### Provided information
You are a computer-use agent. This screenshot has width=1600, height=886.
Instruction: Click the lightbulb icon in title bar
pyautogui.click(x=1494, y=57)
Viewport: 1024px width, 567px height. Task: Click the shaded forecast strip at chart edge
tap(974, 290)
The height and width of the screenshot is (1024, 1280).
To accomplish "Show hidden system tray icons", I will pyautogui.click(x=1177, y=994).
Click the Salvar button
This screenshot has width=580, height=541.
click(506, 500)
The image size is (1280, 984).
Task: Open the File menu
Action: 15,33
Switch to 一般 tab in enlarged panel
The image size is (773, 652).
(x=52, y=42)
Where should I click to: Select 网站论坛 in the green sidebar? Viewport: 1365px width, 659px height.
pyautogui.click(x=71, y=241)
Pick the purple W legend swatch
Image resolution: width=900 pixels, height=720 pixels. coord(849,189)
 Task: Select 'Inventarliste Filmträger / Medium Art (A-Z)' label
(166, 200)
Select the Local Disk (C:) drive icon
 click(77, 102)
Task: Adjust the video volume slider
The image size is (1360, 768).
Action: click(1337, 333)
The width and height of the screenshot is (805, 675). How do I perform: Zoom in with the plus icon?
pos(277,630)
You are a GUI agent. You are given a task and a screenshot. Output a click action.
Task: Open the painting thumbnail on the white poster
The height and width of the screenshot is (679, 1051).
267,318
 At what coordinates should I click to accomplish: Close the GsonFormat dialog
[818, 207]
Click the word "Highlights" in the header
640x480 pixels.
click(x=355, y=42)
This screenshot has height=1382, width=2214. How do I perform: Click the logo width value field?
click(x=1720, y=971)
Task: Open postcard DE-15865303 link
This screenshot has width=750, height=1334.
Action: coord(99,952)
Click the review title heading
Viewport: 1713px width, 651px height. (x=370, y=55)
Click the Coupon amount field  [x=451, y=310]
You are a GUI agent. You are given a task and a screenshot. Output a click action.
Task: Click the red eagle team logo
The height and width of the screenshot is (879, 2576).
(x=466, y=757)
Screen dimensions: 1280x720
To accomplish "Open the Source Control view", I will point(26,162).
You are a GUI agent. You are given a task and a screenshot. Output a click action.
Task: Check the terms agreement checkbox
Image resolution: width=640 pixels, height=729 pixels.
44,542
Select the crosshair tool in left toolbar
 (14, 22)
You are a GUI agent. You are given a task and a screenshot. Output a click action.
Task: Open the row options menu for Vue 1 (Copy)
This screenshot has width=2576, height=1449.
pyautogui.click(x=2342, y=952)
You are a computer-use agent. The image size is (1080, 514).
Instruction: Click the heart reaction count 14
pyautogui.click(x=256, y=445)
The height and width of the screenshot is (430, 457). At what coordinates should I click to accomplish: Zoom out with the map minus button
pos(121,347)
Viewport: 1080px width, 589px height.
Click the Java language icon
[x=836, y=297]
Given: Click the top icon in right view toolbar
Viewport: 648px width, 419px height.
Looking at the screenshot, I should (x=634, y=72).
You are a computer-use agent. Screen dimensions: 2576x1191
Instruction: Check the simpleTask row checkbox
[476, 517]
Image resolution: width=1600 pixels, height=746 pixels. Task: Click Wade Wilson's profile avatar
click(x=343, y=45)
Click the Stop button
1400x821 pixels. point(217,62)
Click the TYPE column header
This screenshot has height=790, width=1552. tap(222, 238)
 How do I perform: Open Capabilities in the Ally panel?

### Problem requirements
Reproduce the entire listing above, replacing every occurrence of "GUI agent" with "desktop assistant" and leaving everything else as it is.

### Task answer
You are a computer-use agent. This screenshot has width=1600, height=886.
Instruction: Click the lightbulb icon in title bar
pyautogui.click(x=1494, y=57)
Viewport: 1024px width, 567px height. Task: Click the shaded forecast strip at chart edge
tap(974, 290)
The height and width of the screenshot is (1024, 1280).
To accomplish "Show hidden system tray icons", I will pyautogui.click(x=1177, y=994).
Click the Salvar button
This screenshot has width=580, height=541.
click(506, 500)
The image size is (1280, 984).
Task: Open the File menu
Action: 15,33
Switch to 一般 tab in enlarged panel
The image size is (773, 652).
(x=52, y=42)
Where should I click to: Select 网站论坛 in the green sidebar? Viewport: 1365px width, 659px height.
pyautogui.click(x=71, y=241)
Pick the purple W legend swatch
Image resolution: width=900 pixels, height=720 pixels. coord(849,189)
 Task: Select 'Inventarliste Filmträger / Medium Art (A-Z)' label
(166, 200)
Select the Local Disk (C:) drive icon
 click(77, 102)
Task: Adjust the video volume slider
The image size is (1360, 768).
Action: click(1337, 333)
The width and height of the screenshot is (805, 675). How do I perform: Zoom in with the plus icon?
pos(277,630)
You are a desktop assistant. You are given a task and a screenshot. Output a click action.
Task: Open the painting thumbnail on the white poster
The height and width of the screenshot is (679, 1051).
267,318
 At what coordinates should I click to accomplish: Close the GsonFormat dialog
[818, 207]
Click the word "Highlights" in the header
640x480 pixels.
click(x=355, y=42)
This screenshot has height=1382, width=2214. How do I perform: Click the logo width value field?
click(x=1720, y=971)
Task: Open postcard DE-15865303 link
This screenshot has width=750, height=1334.
Action: coord(99,952)
Click the review title heading
Viewport: 1713px width, 651px height. (x=370, y=55)
Click the Coupon amount field  [x=451, y=310]
You are a desktop assistant. You are given a task and a screenshot. Output a click action.
Task: Click the red eagle team logo
The height and width of the screenshot is (879, 2576).
(x=466, y=757)
Screen dimensions: 1280x720
To accomplish "Open the Source Control view", I will point(26,162).
You are a desktop assistant. You are given a task and a screenshot. Output a click action.
Task: Check the terms agreement checkbox
Image resolution: width=640 pixels, height=729 pixels.
44,542
Select the crosshair tool in left toolbar
 (14, 22)
You are a desktop assistant. You are given a task and a screenshot. Output a click action.
Task: Open the row options menu for Vue 1 (Copy)
This screenshot has width=2576, height=1449.
pyautogui.click(x=2342, y=952)
You are a computer-use agent. The image size is (1080, 514).
Instruction: Click the heart reaction count 14
pyautogui.click(x=256, y=445)
The height and width of the screenshot is (430, 457). At what coordinates should I click to accomplish: Zoom out with the map minus button
pos(121,347)
Viewport: 1080px width, 589px height.
Click the Java language icon
[x=836, y=297]
Given: Click the top icon in right view toolbar
Viewport: 648px width, 419px height.
Looking at the screenshot, I should (x=634, y=72).
You are a computer-use agent. Screen dimensions: 2576x1191
Instruction: Check the simpleTask row checkbox
[476, 517]
Image resolution: width=1600 pixels, height=746 pixels. Task: Click Wade Wilson's profile avatar
click(x=343, y=45)
Click the Stop button
1400x821 pixels. point(217,62)
Click the TYPE column header
This screenshot has height=790, width=1552. tap(222, 238)
 How do I perform: Open Capabilities in the Ally panel?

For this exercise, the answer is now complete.